= George H. Hopkins =

American politician

George Hiram Hopkins (November 7, 1842 - March 6, 1906) was a politician from the U. S. state of Michigan.

==Biography==
Hopkins was born to Erastus and Climene (Clark) Hopkins in White Lake, Michigan and was educated at Pontiac Union School from 1860–1862. He then taught at a district school in Oakland County. In April 1862 he entered the State Normal School (now Eastern Michigan University).

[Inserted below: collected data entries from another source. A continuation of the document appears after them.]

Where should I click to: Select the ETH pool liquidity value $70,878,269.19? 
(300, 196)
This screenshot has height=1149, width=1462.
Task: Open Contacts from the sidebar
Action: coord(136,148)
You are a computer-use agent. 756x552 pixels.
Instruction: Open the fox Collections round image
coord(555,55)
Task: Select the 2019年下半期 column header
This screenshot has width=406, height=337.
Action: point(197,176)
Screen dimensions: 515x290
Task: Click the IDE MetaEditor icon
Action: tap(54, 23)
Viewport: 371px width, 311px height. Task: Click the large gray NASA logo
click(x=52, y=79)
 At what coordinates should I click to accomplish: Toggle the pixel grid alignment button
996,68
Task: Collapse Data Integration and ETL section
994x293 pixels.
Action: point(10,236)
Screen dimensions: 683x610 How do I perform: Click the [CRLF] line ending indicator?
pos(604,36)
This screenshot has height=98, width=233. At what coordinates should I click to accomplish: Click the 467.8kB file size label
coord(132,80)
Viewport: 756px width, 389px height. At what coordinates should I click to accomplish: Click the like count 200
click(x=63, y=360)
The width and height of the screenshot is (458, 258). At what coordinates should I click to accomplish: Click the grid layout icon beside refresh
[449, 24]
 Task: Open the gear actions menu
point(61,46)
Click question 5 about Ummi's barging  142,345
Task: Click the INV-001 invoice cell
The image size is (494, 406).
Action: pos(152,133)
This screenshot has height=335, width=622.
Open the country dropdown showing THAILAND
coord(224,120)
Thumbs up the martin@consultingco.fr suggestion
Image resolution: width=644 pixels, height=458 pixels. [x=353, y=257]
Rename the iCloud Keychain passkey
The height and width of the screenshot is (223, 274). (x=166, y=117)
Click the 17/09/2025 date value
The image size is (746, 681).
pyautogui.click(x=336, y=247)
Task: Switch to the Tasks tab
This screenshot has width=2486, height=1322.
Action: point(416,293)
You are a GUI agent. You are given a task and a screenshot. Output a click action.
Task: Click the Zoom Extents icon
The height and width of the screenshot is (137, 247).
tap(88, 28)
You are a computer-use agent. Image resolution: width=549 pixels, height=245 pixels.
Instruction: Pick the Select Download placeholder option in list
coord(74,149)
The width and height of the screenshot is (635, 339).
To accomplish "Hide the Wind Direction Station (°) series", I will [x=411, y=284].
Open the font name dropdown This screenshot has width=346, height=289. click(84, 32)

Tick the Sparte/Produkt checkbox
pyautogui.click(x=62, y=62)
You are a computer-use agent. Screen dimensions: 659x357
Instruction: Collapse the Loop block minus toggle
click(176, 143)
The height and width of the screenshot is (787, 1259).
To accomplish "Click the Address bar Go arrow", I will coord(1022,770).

In August 1862, Hopkins enlisted in the 17th Michigan Infantry, known as the Stonewall regiment and saw much action in the American Civil War. One of his brothers, Dan Hopkins who served in the same regiment was mortally wounded in the Battle of South Mountain on September 14, 1862. He saw action in Maryland, Virginia, Kentucky, Mississippi, at the Sieges of Vicksburg and Knoxville, and again in Virginia during the last year of the war which he served until its end. He returned to his studies at the State Normal School and graduated in 1867. He then entered the University of Michigan and graduated from the law department in 1871. In 1870, he was Assistant United States Deputy Marshall. He was admitted to the bar and practiced in Detroit.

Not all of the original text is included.